Smith was 29 at the time of his trade, just a year older than Wentz, and similarly had a several-year injury history after coming in as a high first-rounder. His cap hit in 2013, when he was dealt, was significantly lower — $8.5 million, or 16th-highest among QBs — but he’d also just lost his job to a younger dual threat in Colin Kaepernick. He’d started 75 games up to that point, not far off Wentz’s 68.

Kolb was sold as a developmental piece, whereas Smith was sold as a reclamation project. The Eagles could conceivably sell Wentz as something in between. Either way, the compensation here is key: Getting something like a second-round draft pick, plus a secondary asset, like another pick or potential starter, feels like a realistic ceiling for a move in this offseason. If the team is convinced that’s not enough, maybe Wentz is back. But the floor could easily be much lower: It’s fair to expect some offers, based on other QBs available, as well as Wentz’s regression over the last two years, to look more like a single mid-rounder.

“His value will depend on the number of serious suitors,” says Joel Corry, CBS Sports contributor and former agent and cap expert. “I can’t see Philly doing a Brock Osweiler-type salary dump. Nick Foles went to Chicago for a fourth-round compensatory pick. Philly will want more. Personally, I wouldn’t give up a first- or second-round pick based on this season’s regression.

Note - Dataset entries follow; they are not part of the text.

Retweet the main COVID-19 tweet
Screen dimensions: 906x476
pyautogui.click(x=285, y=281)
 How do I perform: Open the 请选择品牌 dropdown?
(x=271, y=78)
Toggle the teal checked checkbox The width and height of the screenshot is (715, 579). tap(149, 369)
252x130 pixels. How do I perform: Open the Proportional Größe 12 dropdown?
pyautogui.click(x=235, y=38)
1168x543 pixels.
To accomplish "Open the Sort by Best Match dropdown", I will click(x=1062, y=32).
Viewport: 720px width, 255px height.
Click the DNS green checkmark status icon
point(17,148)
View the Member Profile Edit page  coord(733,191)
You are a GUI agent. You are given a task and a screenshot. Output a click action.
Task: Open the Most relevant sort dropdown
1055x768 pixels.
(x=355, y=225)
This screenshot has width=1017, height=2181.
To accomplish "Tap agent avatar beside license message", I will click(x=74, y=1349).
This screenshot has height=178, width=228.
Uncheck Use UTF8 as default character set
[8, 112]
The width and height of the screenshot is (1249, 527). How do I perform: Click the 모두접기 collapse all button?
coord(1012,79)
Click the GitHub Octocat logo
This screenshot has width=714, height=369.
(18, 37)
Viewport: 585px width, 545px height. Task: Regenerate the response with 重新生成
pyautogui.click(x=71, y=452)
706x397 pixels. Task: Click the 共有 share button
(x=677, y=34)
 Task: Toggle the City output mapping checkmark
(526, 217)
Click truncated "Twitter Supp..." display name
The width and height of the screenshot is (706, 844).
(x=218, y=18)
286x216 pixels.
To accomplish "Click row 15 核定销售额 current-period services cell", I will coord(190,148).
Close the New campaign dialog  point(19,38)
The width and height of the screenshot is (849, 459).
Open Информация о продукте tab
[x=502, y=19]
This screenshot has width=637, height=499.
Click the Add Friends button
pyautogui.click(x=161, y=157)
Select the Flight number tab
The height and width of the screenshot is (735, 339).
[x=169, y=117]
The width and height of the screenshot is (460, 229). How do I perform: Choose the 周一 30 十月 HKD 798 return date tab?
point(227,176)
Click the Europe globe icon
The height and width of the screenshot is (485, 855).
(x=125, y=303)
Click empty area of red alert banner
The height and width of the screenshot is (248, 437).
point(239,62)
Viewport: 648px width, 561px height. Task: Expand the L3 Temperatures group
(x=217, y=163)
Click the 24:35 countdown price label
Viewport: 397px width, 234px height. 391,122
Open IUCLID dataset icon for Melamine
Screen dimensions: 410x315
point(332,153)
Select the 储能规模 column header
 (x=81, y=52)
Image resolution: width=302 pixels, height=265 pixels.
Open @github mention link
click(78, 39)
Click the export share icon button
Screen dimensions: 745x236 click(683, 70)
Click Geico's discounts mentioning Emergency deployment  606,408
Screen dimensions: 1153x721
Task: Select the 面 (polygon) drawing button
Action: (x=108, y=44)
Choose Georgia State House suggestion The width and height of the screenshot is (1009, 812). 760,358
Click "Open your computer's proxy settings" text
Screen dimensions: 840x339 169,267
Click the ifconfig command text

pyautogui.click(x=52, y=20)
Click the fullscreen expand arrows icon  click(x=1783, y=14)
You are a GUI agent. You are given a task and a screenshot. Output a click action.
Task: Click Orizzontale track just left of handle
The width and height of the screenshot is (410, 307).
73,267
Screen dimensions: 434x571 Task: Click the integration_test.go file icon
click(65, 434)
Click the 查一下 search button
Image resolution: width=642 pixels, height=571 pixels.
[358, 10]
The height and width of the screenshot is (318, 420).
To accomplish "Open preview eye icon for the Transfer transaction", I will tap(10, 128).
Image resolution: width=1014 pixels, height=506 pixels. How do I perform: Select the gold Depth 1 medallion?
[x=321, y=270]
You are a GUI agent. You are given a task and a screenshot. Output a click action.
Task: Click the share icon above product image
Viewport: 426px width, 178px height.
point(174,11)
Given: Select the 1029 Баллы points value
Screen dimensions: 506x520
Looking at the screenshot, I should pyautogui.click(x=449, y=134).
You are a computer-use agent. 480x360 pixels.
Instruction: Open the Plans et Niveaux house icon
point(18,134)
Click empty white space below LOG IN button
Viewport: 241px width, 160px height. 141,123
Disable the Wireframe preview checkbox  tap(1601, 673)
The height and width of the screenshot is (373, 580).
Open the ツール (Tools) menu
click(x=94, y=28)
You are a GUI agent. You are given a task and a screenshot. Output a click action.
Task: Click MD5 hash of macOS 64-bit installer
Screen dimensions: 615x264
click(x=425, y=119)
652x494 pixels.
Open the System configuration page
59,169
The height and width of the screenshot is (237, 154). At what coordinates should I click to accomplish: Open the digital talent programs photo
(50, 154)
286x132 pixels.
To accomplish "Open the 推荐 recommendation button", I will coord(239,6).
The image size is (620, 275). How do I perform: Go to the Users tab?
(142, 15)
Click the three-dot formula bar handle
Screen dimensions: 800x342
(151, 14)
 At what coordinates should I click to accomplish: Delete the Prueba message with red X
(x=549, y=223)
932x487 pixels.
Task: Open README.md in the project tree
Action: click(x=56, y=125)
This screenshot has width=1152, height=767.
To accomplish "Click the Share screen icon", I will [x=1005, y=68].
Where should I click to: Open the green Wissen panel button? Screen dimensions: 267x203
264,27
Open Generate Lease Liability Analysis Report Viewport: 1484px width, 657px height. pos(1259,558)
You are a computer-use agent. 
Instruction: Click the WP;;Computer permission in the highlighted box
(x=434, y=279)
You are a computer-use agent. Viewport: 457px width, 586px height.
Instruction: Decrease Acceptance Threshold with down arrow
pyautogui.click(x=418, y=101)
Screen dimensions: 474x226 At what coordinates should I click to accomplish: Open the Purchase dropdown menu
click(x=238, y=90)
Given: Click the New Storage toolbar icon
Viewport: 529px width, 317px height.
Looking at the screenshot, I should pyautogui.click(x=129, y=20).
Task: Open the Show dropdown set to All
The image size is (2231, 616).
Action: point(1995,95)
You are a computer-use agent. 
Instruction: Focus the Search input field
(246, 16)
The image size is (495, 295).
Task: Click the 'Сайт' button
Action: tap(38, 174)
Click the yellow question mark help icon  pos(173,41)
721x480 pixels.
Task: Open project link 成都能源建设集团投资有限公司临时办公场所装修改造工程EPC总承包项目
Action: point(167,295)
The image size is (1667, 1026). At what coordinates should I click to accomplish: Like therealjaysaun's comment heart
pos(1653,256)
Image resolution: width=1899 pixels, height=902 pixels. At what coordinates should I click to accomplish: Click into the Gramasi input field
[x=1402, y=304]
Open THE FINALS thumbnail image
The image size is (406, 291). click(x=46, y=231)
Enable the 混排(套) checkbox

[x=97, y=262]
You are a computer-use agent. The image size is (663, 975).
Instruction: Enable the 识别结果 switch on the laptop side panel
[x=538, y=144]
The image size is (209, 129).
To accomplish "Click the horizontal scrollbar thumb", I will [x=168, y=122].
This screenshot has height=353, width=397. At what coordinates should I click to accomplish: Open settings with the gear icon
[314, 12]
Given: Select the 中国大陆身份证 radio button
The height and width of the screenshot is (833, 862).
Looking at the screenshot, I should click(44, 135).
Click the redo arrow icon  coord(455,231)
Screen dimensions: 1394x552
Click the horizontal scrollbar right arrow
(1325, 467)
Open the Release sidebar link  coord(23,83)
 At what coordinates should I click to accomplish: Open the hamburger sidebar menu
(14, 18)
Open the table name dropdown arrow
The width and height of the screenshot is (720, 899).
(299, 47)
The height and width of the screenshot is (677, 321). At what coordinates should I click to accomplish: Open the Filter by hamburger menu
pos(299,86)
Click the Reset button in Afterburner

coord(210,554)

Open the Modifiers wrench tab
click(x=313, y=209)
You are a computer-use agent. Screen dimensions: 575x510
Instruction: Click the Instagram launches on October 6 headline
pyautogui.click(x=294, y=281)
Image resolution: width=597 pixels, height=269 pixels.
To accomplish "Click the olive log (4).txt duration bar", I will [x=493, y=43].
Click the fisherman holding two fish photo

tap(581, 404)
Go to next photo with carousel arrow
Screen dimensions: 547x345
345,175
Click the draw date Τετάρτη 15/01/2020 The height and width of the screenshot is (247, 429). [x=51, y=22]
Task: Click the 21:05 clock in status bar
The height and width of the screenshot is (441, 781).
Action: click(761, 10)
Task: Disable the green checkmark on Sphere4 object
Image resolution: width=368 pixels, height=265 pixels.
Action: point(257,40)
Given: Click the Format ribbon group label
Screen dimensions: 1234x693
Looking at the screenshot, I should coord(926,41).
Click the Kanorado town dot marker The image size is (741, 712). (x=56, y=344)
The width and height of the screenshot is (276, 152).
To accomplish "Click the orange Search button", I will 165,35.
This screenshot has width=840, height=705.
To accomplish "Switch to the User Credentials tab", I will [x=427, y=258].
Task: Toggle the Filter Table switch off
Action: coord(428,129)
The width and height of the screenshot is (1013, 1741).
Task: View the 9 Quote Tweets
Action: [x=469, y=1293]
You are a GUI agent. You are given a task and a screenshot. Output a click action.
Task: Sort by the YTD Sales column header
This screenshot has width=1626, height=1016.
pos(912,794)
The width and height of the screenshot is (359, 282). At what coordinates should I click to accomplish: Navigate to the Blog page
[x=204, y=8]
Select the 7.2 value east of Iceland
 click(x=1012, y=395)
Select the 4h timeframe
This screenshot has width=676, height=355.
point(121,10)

The best bet may be a conditional 2022 pick that could elevate to a first-round pick based on how Wentz and/or the acquiring team perform in 2021.”

Likely landing spots

Long shots:

  • Carolina Panthers: They’re in the market for a veteran upgrade, but going from Teddy Bridgewater to Wentz might not be significant enough when Carolina can just opt for cheaper upside in the draft.
  • Las Vegas Raiders: As solid as the expendable Derek Carr has been, Jon Gruden is more likely to swing for a veteran successor at QB than draft one, and both he and general manager Mike Mayock, a Philly native, are big fans of Wentz.
  • New York Jets: Former Eagles executive Joe Douglas knows Wentz well from his time in Philadelphia, and the Jets have plenty of cap space to absorb his deal, but why wouldn’t they rather take their own guy in the draft?
  • San Francisco 49ers: Like Carolina, they’re in the hunt for a better veteran arm, and Wentz’s athleticism would surely intrigue Kyle Shanahan, though it’s hard to say he’d be an easy sell over Jimmy Garoppolo.
  • Washington Football Team: They’ll probably call about every available QB, and while the Eagles have traded a franchise name to Washington before (see: McNabb, Donovan), they don’t want to watch him right his career playing them twice a year.

Favorites:

  • Chicago Bears: A Nick Foles reunion would bring Wentz’s dramatic career full circle, but we already know the Bears are hungry for a new QB, and they’ve got both a GM in Ryan Pace who’s targeted Wentz before and the QB’s old position coach from 2017.
  • Denver Broncos: If John Elway still maintained final say over the roster, this might be even more likely, but Denver is perpetually a hot spot for veteran QB acquisitions, and there’s enough youth and defense already in place to justify a gamble.
  • Indianapolis Colts: The fit that’s been beaten to death, Indy checks all the boxes now that Stafford’s out of the picture: They’re loaded with money, they’re not primed to get a top rookie QB, and they’re ready to compete now under Wentz’s former offensive coordinator in Frank Reich, reportedly one of the QB’s most trusted NFL mentors. It helps Indy is a more laid-back market.
  • New England Patriots: Bill Belichick is never one to shy away from big-name reclamation projects, the Pats desperately need a potential long-term solution and have the cash to swing big, and Eagles GM Howie Roseman trades with New England a ton.